There's a mutual support network that is sort of a social contract out in the country.
Or if your neighbor needs something and you have it, like a piece of equipment or an attachment to your tractor or something, you let them borrow it.
And if you need something, well, you can borrow something from them.
Or if you need an extra hand, you know, a tree fell on your roof or something, they'll come over and help you remove that tree.
And you might help them one day.
This kind of social contract exists in the rural America culture.
And it's a culture of kindness and compassion.
And it's very interesting when you always hear city people who think they're so advanced and so sophisticated and so progressive.
And they'll always say horrible bad things about country people.
When in truth, the city people are the rudest, just the most nasty people by and large.
And the country people are the nicest people.
I mean, if you don't believe me, check it out.
Go to New York City.
See how rude those people are in New York City versus, you know, I don't know, rural Oklahoma.
They're nice folks in rural Oklahoma or, gosh, anywhere, Tennessee, North Carolina, rural Arizona, for that matter, rural Utah.
There's some real nice folks, rural Idaho, very nice folks all over this country who live out in the country because they're used to helping each other.

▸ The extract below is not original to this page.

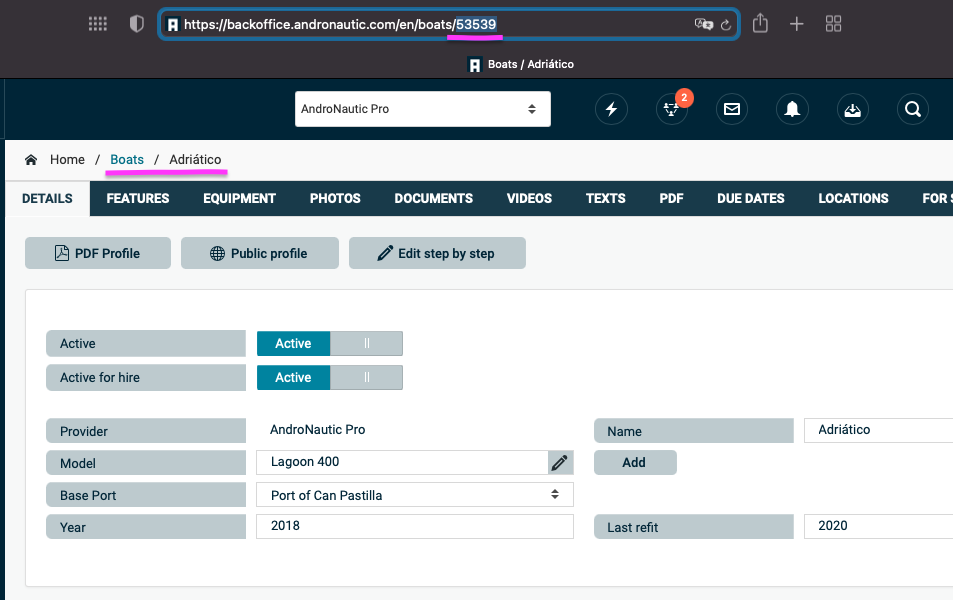Open the AndroNautic Pro provider dropdown
This screenshot has width=953, height=600.
(x=422, y=109)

So that's another great reason.
Here's another reason.
Living in the country is not an easy lifestyle.
It is a lifestyle that demands you to have more physical activity.
It demands that you learn new skills, like how to build a fence that doesn't fall down when the goats keep rubbing up against it.

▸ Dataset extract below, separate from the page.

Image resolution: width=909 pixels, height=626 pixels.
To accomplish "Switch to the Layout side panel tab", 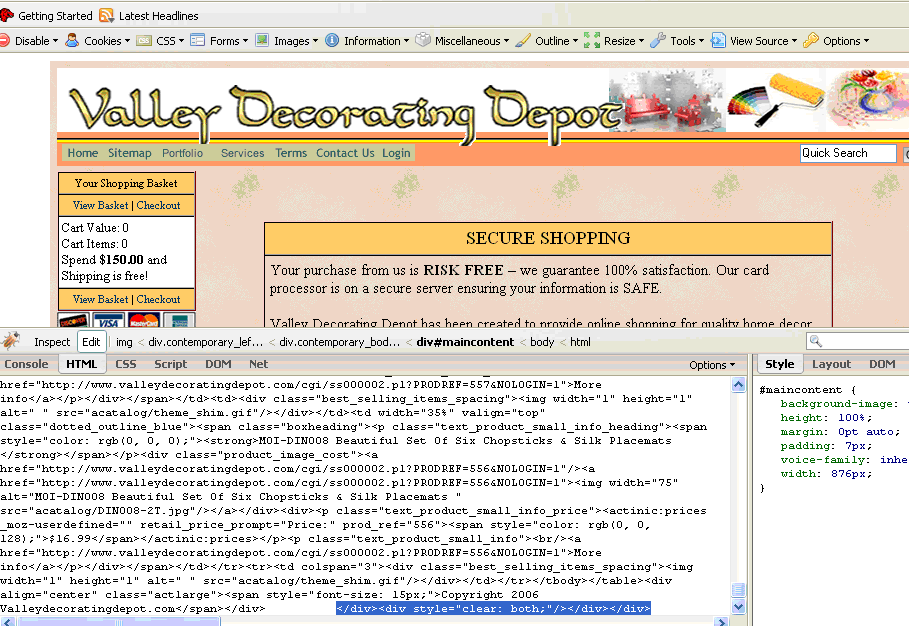I will pyautogui.click(x=831, y=365).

That's harder than you think.
You'll learn skills about how to take care of animals, how to raise chickens if you want, how to harvest chicken eggs, how to keep your chickens alive, how to treat chicken infections with colloidal silver, for example.
You'll learn skills and you'll be more physical.
You'll move bags of grain, for example.
You'll carry buckets of water.
These are not lowbrow menial tasks.
These are actually character building kinds of activities that also build your muscles and build your activity levels and they make you more robust, more resilient.
They make you a stronger person physically and mentally and in terms of self-discipline.
Living in the country is almost training For Jedis, you know what I mean?
It's kind of like it's a meditative training program for being a better person, for being more spiritually evolved, more aware and awake about the patterns in nature, and more physically capable, more active, more able to be, you know, a real, a powerful person in society.
You don't get that in a lazy, kind of easy, comfortable environment of a city where everything is delivered to you.
You know, one-hour Amazon.com delivery.
Now, prime delivery.
That's a little too easy.
It's easy to get lazy in that kind of a situation.
But if you live out in the country, no, you're not going to get lazy because, oh, look, what happened?
You know, a cow escaped.
We've got to deal with it.
We've got to mend the fence.
Oh, a tree fell down.
We've got to go clear that tree from the road.
Otherwise, we can't get out.
Oh, you know, a vehicle stuck in the mud.
We've got to grab the tractor, get some chains, and pull that vehicle out for the neighbor.
You know, oh, you know, animal got into a fight.
My dog's bleeding because of a raccoon.
You know, bit him across the nose.
We've got to treat the dog.
It is like survival training and adaptability training on steroids, and that's good for you.
It makes you a stronger person.
It gives you more courage.
It gives you more skills.
It gives you more know-how.
You will learn more living on a farm in one year than you ever learned in school, even if you have a PhD.
Trust me.
You will learn more living on a farm than you ever learned in your life.
And you will find it enjoyable and very, very rewarding.
At least, that's been my experience.
It's been very positive.
I love living in the country.
I love becoming a more knowledgeable and more skilled and more adaptable person.
Oh, I've got chickens over here talking to me right now, by the way.
Hey there, chicks.
How you doing?
I guess they like living in the country too.